Work task: Go to the line below that contains "Sort processes by Processeur column header". From there to the end of the records, reproduce each line exactly, except the pictures.
*** Opening of Given data ***
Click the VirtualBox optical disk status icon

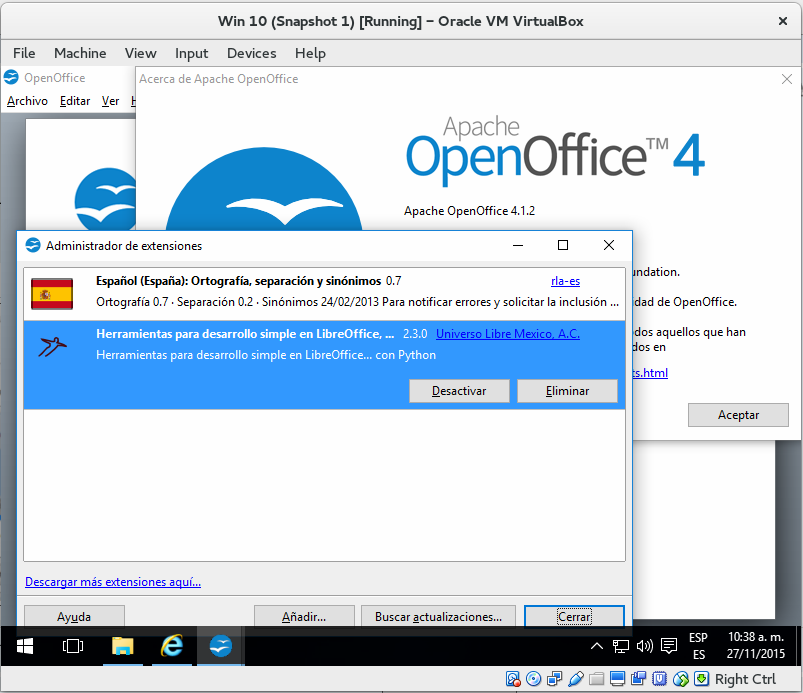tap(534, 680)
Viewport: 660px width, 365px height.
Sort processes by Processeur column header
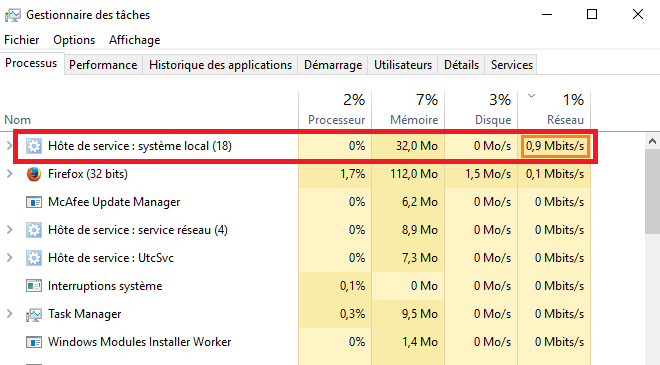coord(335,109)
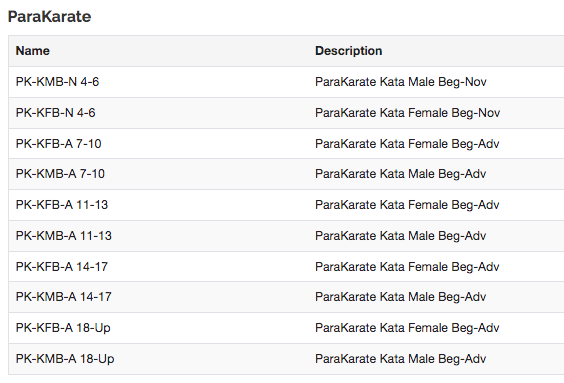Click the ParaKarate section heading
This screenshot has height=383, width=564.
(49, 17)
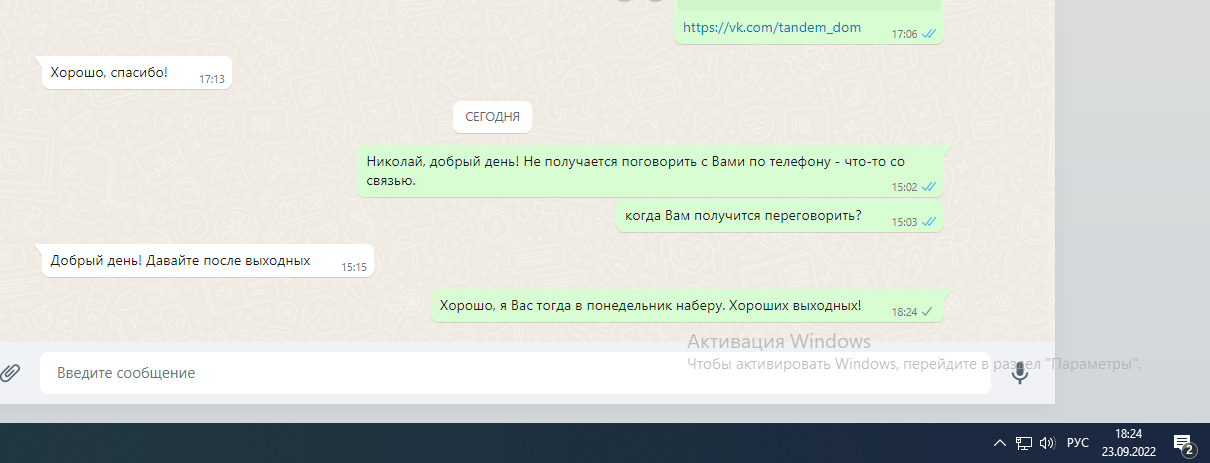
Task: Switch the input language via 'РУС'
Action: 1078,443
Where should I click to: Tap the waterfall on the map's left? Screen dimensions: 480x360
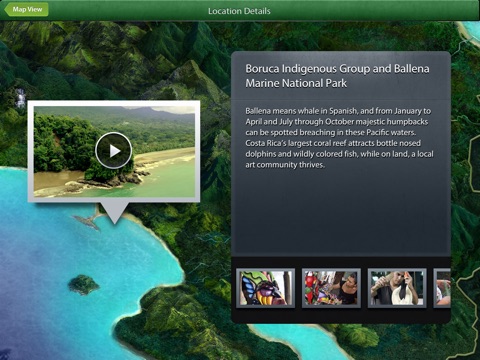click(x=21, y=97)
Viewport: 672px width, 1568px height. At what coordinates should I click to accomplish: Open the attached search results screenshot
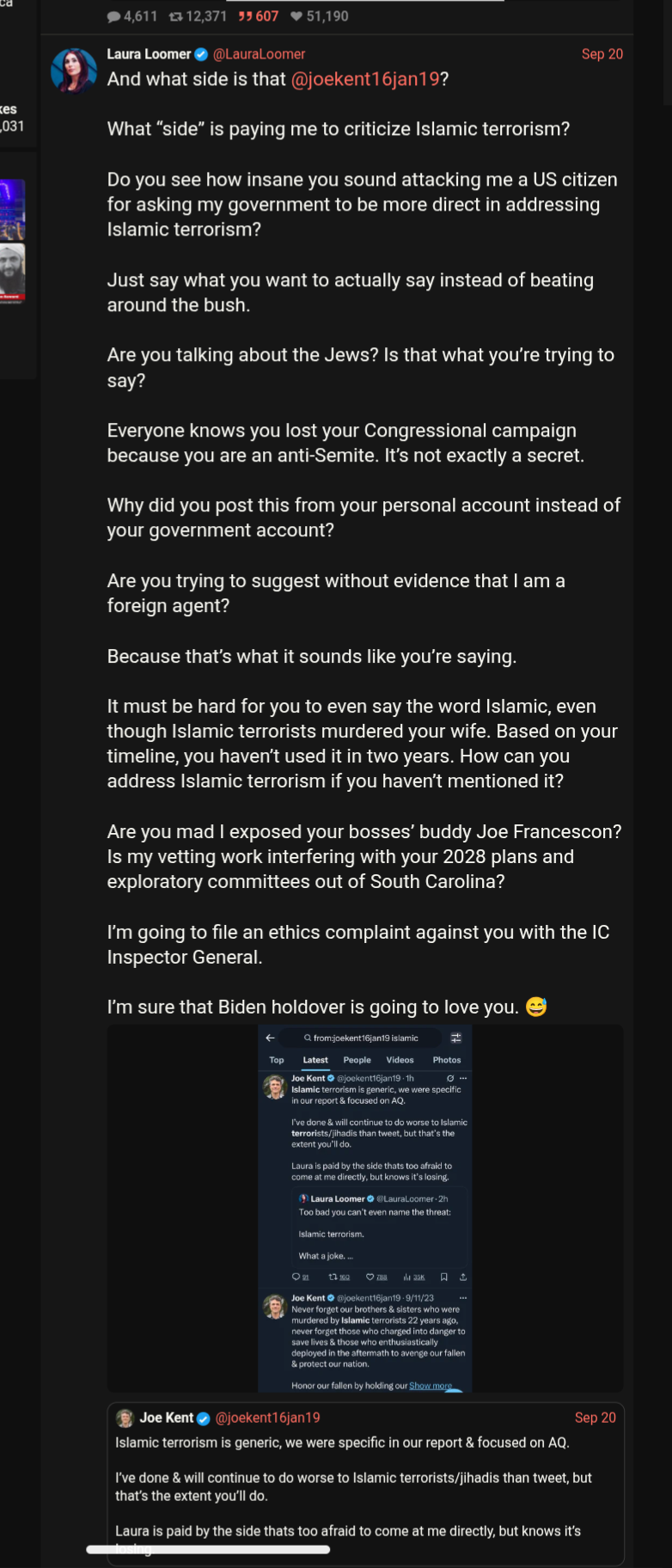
*** Close of Given data ***
Reply:
Sort processes by Processeur column header
coord(335,109)
Click the ParaKarate section heading
This screenshot has height=383, width=564.
(49, 17)
Task: Switch the input language via 'РУС'
Action: 1078,443
Where should I click to: Tap the waterfall on the map's left? Screen dimensions: 480x360
click(x=21, y=97)
Viewport: 672px width, 1568px height. At what coordinates should I click to accomplish: Open the attached search results screenshot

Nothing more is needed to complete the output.